Emploi. 50000 postes de fonctionnaires non pourvus fin 2014 en France

Malgré les promesses électorales de François Hollande, 50000 postes d’agents n’ont pas trouvé preneur en 2014 notamment chez les policiers, les militaires et les enseignants.

50 000. C’est le nombre de postes de fonctionnaires qui sont restés non pourvus fin 2014 a-ton-appris ce dimanche de la rapporteure du Budget à l’Assemblée, Valérie Rabault.
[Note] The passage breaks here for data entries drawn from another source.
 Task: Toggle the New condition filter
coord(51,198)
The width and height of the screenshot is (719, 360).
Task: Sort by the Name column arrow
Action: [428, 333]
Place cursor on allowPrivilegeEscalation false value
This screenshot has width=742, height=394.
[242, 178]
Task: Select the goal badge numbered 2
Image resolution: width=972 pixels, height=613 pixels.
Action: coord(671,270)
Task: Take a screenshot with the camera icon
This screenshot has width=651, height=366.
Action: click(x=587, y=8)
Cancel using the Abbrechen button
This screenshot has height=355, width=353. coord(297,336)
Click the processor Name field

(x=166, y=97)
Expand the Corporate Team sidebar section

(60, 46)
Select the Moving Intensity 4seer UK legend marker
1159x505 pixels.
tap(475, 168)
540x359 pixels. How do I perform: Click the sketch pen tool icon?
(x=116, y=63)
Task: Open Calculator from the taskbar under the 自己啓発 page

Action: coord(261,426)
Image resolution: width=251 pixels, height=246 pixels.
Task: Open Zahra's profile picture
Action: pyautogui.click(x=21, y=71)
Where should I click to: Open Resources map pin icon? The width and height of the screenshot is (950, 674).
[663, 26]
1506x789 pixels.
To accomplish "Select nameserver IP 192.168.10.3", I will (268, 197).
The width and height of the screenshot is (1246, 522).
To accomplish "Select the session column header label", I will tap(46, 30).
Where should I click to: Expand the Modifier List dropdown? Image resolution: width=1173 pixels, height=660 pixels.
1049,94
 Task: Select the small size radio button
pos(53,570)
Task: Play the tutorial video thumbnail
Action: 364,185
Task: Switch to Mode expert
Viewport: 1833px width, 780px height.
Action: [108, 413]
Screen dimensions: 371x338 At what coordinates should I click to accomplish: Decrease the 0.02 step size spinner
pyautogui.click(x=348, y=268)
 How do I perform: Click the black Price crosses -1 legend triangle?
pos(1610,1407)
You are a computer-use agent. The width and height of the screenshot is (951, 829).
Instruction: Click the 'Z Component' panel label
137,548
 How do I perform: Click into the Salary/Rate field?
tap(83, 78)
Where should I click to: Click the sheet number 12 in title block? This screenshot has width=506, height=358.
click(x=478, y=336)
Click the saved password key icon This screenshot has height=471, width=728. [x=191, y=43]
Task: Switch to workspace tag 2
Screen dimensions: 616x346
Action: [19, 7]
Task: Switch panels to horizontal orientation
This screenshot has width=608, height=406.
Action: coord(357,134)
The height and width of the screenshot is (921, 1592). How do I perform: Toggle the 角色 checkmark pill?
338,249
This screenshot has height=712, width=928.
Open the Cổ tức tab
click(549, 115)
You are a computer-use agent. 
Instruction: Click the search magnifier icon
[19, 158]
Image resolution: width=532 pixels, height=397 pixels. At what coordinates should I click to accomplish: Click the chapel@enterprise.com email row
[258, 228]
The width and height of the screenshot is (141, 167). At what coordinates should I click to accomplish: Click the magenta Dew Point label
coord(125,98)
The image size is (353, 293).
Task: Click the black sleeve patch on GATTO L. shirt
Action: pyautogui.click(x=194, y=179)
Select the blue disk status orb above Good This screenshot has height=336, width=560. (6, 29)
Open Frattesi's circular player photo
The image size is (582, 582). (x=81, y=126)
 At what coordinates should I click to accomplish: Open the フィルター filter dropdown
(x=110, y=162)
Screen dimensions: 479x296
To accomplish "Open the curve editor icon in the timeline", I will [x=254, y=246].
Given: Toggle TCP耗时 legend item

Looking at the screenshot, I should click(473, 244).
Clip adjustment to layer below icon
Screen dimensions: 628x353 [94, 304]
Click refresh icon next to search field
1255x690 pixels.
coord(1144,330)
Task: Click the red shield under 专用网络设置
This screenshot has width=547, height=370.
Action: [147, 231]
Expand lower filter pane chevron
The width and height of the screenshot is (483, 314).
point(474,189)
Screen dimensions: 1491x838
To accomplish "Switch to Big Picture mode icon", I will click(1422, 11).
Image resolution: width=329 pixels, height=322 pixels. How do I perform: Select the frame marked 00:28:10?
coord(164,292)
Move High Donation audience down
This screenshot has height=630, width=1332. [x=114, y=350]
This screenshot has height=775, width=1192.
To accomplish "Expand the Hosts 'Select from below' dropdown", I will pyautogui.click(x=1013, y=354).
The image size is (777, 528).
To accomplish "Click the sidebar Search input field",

Dans le cadre du projet de loi de règlement du budget 2014, qui sera débattu lundi à l’Assemblée nationale, la rapporteure générale a souhaité « faire un focus afin de savoir si les plafonds votés – pour les ministères prioritaires comme l’Education nationale – avaient été atteints ». « La réponse est que, sur la fonction publique d’Etat (2,5 millions d’agents), il y a 50 000 emplois (soit 2% de l’ensemble) qui, par rapport aux plafonds, ne sont pas atteints », explique la députée socialiste, qui confirme une information rapportée par Le JDD.

47 000 agents manquaient à l’appel ces deux dernières années

Dans le détail, il manquait, à la fin de l’année dernière 13 300 enseignants, 5 000 militaires et 4 300 policiers par rapport aux effectifs inscrits dans la loi de finances et votés par le Parlement.

L’hebdomadaire estime que 228 millions d’euros ont ainsi été économisés du fait de ce non-respect des objectifs. A noter que lors de la campagne présidentielle de 2012, François Hollande s’était notamment engagé à créer 60 000 postes dans l’Education nationale d’ici 2017.

Pour autant, Valérie Rabault souligne que ce constat n’a rien de nouveau, rappelant que fin 2012 et fin 2013, près de 47000 postes de fonctionnaires n’avaient pas trouvé preneur.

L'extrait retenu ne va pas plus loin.